[Word and element pointing entries]
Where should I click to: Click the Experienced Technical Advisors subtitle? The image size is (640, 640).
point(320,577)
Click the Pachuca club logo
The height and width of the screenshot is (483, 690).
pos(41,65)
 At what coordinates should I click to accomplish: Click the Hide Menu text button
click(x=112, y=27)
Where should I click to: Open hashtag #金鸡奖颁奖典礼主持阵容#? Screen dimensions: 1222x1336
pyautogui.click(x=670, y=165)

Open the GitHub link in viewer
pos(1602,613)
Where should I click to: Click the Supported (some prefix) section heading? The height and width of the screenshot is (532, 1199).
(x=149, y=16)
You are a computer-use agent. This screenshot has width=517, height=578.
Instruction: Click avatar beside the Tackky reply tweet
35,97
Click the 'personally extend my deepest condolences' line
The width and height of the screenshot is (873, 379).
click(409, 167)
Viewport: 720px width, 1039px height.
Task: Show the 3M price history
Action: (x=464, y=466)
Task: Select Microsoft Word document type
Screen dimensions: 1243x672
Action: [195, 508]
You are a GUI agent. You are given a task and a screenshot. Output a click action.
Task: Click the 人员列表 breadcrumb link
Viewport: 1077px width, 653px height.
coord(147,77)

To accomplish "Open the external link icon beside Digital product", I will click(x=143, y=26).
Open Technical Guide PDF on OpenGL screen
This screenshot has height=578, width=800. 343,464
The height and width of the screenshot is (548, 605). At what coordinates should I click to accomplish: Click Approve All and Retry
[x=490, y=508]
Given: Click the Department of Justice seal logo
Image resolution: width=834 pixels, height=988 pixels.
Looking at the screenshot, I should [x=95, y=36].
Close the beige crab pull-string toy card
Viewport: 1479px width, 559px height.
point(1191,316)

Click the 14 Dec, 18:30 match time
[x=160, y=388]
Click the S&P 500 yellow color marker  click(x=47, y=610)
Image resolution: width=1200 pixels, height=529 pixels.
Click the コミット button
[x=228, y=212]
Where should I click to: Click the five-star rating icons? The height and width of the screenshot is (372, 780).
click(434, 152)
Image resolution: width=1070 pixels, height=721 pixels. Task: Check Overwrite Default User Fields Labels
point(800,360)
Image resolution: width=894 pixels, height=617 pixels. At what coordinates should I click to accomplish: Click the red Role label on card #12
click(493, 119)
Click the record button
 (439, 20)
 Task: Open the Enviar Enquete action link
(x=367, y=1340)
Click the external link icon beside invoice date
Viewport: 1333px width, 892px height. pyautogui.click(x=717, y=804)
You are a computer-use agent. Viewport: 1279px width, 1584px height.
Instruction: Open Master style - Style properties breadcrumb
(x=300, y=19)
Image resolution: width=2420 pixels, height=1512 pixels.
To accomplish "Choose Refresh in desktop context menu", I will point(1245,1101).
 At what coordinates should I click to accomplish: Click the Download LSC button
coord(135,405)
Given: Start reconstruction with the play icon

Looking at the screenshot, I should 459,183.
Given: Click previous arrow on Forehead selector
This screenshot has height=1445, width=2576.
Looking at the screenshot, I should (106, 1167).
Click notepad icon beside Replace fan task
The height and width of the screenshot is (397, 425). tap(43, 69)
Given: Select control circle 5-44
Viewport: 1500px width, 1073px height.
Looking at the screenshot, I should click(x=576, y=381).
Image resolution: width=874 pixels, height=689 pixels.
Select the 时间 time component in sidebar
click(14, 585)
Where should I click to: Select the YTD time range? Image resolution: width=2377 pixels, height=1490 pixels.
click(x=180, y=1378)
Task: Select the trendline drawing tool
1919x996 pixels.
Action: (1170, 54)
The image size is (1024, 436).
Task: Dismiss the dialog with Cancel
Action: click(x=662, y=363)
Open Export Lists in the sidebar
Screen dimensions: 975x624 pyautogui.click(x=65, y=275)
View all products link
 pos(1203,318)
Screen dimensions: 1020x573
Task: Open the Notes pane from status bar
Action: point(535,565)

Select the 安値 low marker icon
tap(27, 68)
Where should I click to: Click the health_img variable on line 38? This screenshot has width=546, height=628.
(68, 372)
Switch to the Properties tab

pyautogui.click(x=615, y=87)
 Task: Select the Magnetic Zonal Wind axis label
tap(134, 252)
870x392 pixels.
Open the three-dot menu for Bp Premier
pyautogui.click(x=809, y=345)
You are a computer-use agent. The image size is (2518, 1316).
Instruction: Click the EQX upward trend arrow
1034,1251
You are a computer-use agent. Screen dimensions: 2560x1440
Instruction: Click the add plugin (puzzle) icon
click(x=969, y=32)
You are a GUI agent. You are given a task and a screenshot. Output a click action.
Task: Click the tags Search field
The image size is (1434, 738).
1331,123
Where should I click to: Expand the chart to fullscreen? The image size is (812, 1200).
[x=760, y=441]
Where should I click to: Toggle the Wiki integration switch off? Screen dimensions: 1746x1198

[GIVEN PROBLEM]: Reproduce the data above with every instance of "Where should I click to" changed to "Which point should I click to", keeping everything else identical.

[SOLUTION TO THE EXERCISE]:
Which point should I click to: Click the Experienced Technical Advisors subtitle? The image size is (640, 640).
point(320,577)
Click the Pachuca club logo
The height and width of the screenshot is (483, 690).
pos(41,65)
 At what coordinates should I click to accomplish: Click the Hide Menu text button
click(x=112, y=27)
Which point should I click to: Open hashtag #金鸡奖颁奖典礼主持阵容#? Screen dimensions: 1222x1336
pyautogui.click(x=670, y=165)

Open the GitHub link in viewer
pos(1602,613)
Which point should I click to: Click the Supported (some prefix) section heading? The height and width of the screenshot is (532, 1199).
(x=149, y=16)
You are a computer-use agent. This screenshot has width=517, height=578.
Instruction: Click avatar beside the Tackky reply tweet
35,97
Click the 'personally extend my deepest condolences' line
The width and height of the screenshot is (873, 379).
click(409, 167)
Viewport: 720px width, 1039px height.
Task: Show the 3M price history
Action: (x=464, y=466)
Task: Select Microsoft Word document type
Screen dimensions: 1243x672
Action: [195, 508]
You are a GUI agent. You are given a task and a screenshot. Output a click action.
Task: Click the 人员列表 breadcrumb link
Viewport: 1077px width, 653px height.
coord(147,77)

To accomplish "Open the external link icon beside Digital product", I will click(x=143, y=26).
Open Technical Guide PDF on OpenGL screen
This screenshot has height=578, width=800. 343,464
The height and width of the screenshot is (548, 605). At what coordinates should I click to accomplish: Click Approve All and Retry
[x=490, y=508]
Given: Click the Department of Justice seal logo
Image resolution: width=834 pixels, height=988 pixels.
Looking at the screenshot, I should [x=95, y=36].
Close the beige crab pull-string toy card
Viewport: 1479px width, 559px height.
point(1191,316)

Click the 14 Dec, 18:30 match time
[x=160, y=388]
Click the S&P 500 yellow color marker  click(x=47, y=610)
Image resolution: width=1200 pixels, height=529 pixels.
Click the コミット button
[x=228, y=212]
Which point should I click to: Click the five-star rating icons? The height and width of the screenshot is (372, 780).
click(434, 152)
Image resolution: width=1070 pixels, height=721 pixels. Task: Check Overwrite Default User Fields Labels
point(800,360)
Image resolution: width=894 pixels, height=617 pixels. At what coordinates should I click to accomplish: Click the red Role label on card #12
click(493, 119)
Click the record button
 (439, 20)
 Task: Open the Enviar Enquete action link
(x=367, y=1340)
Click the external link icon beside invoice date
Viewport: 1333px width, 892px height. pyautogui.click(x=717, y=804)
You are a computer-use agent. Viewport: 1279px width, 1584px height.
Instruction: Open Master style - Style properties breadcrumb
(x=300, y=19)
Image resolution: width=2420 pixels, height=1512 pixels.
To accomplish "Choose Refresh in desktop context menu", I will point(1245,1101).
 At what coordinates should I click to accomplish: Click the Download LSC button
coord(135,405)
Given: Start reconstruction with the play icon

Looking at the screenshot, I should 459,183.
Given: Click previous arrow on Forehead selector
This screenshot has height=1445, width=2576.
Looking at the screenshot, I should (106, 1167).
Click notepad icon beside Replace fan task
The height and width of the screenshot is (397, 425). tap(43, 69)
Given: Select control circle 5-44
Viewport: 1500px width, 1073px height.
Looking at the screenshot, I should click(x=576, y=381).
Image resolution: width=874 pixels, height=689 pixels.
Select the 时间 time component in sidebar
click(14, 585)
Which point should I click to: Select the YTD time range? Image resolution: width=2377 pixels, height=1490 pixels.
click(x=180, y=1378)
Task: Select the trendline drawing tool
1919x996 pixels.
Action: (1170, 54)
The image size is (1024, 436).
Task: Dismiss the dialog with Cancel
Action: click(x=662, y=363)
Open Export Lists in the sidebar
Screen dimensions: 975x624 pyautogui.click(x=65, y=275)
View all products link
 pos(1203,318)
Screen dimensions: 1020x573
Task: Open the Notes pane from status bar
Action: point(535,565)

Select the 安値 low marker icon
tap(27, 68)
Which point should I click to: Click the health_img variable on line 38? This screenshot has width=546, height=628.
(68, 372)
Switch to the Properties tab

pyautogui.click(x=615, y=87)
 Task: Select the Magnetic Zonal Wind axis label
tap(134, 252)
870x392 pixels.
Open the three-dot menu for Bp Premier
pyautogui.click(x=809, y=345)
You are a computer-use agent. The image size is (2518, 1316).
Instruction: Click the EQX upward trend arrow
1034,1251
You are a computer-use agent. Screen dimensions: 2560x1440
Instruction: Click the add plugin (puzzle) icon
click(x=969, y=32)
You are a GUI agent. You are given a task and a screenshot. Output a click action.
Task: Click the tags Search field
The image size is (1434, 738).
1331,123
Which point should I click to: Expand the chart to fullscreen? The image size is (812, 1200).
[x=760, y=441]
Which point should I click to: Toggle the Wiki integration switch off? Screen dimensions: 1746x1198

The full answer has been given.